19 Ağustos 2020 Çarşamba

Kelepçelerden kurtulmak

Düşük frekanslı bir duygu olan "korku", insanın adeta ilahlaştırdığı maddi ve nefsani olgulardan oluşan heveslerine ulaşamama veya elde ettiği maddi olguları kaybetme endişesi olarak tezahür etmektedir.

45/23 - Fe raeyte MEN İTTEHAZE İLAHEHU HEVAHÜ ve edallehüllahü ala ılmin ve hateme ala sem'ıhı ve kalbihı ve ceale ala besarihı ğışaveh fe men yehdıhi min ba'dillah e fe la tezekkerun

( HEVESİNİ İLAHI EDİNEN KİMSEYİ GÖRMEZ MİSİN? Allah onu ilim üzerine saptırır. Kulağının ve kalbinin üzerine mühür basar. Gözünün üzerine perde oluşturur. Artık Allah’tan sonra onu kim yönlendirebilir? O halde hatırlamaz mısınız? )

Madde "sevgisi" ve onu kaybetme "korkusu" insanı, kaba madde frekansı olan beş duyu zindanına yani dünyaya bağlayan, ona her türlü yanlışı yaptıran, idraki yükselişini ve ruhsal tekâmülünü engelleyen kelepçelerdir.  

89/20 - Ve TÜHIBBUNEL male HUBBEN cemmen

( Ve malı yığmacasına, toplamacasına SEVGİYLE SEVİYORSUNUZ. )

100/6 - İnnel insane li rabbihı le kenud

( Kesinlikle insan Rab’bine nankördür. ) 

100/8 - Ve innehu li HUBBİL hayri le şedid

( Ve kesinlikle o mal SEVGİSİNDE şiddetlidir. )

38/32 - Fe kale innı AHBEBTÜ HUBBEL hayri an zikri rabbi hatta tevarat bil hıcab

( "Kesinlikle ben mal servet, at SEVGİSİNİ Rab’bimi hatırlamanın üzerine SEVDİM." dedi. Nihayet perdeye gizlendi. )

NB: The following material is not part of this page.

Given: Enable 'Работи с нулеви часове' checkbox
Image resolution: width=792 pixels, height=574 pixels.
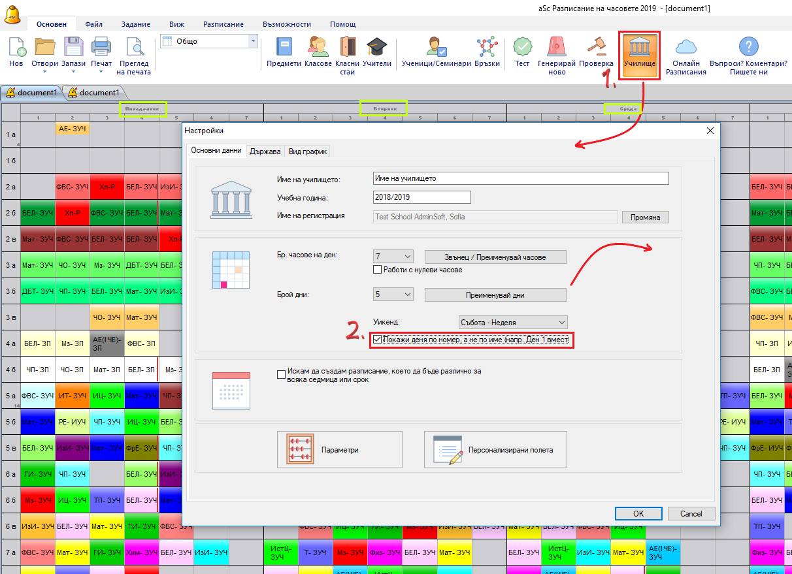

9/24 - Kul in kane abaüküm ve ebnaüküm ve ıhvanüküm ve ezvacüküm ve aşıratüküm ve emvalü nıkteraftümuha ve ticaratün TAHŞEVNE kesadeha ve mesakinü terdavneha ehabbe ileyküm min allahi ve rasulihı ve cihadin fı sebılihı fe terabbesu hatta ye'tiyallahü bi emrih vallahü la yehdil kavmel fasikın

( De ki: "Eğer babalarınız, oğullarınız, kardeşleriniz, eşleriniz, aşiretiniz, elde ettiğiniz mallar, kesatlığından KORKTUĞUNUZ ticaret, hoşlandığınız meskenler, size Allah’tan, resulünden ve O’nun yolunda cihaddan daha sevimli ise artık Allah emri ile yetene kadar bekleyin. Allah günahkarlar kavmini yönlendirmez." ) 

17/31 - Ve la taktülu evladeküm HAŞYETE İMLAK nahnü nerzükuhüm ve iyyaküm inne katlehüm kane hit'en kebira

( Ve FAKİRLİK KORKUSUYLA çocuklarınızı öldürmeyin. Onları ve sizleri biz rızıklandırırız. Onların öldürülmesi büyük suçtur, günahtır. )

Ruhsal tekâmül ve ilim rehberi olan Kur'an ve kutsal kitaplar, insanı kendi ürettiği kelepçelerinden kurtaracak ve onu üst boyutlara taşıyacak anahtar kodları içermektedir.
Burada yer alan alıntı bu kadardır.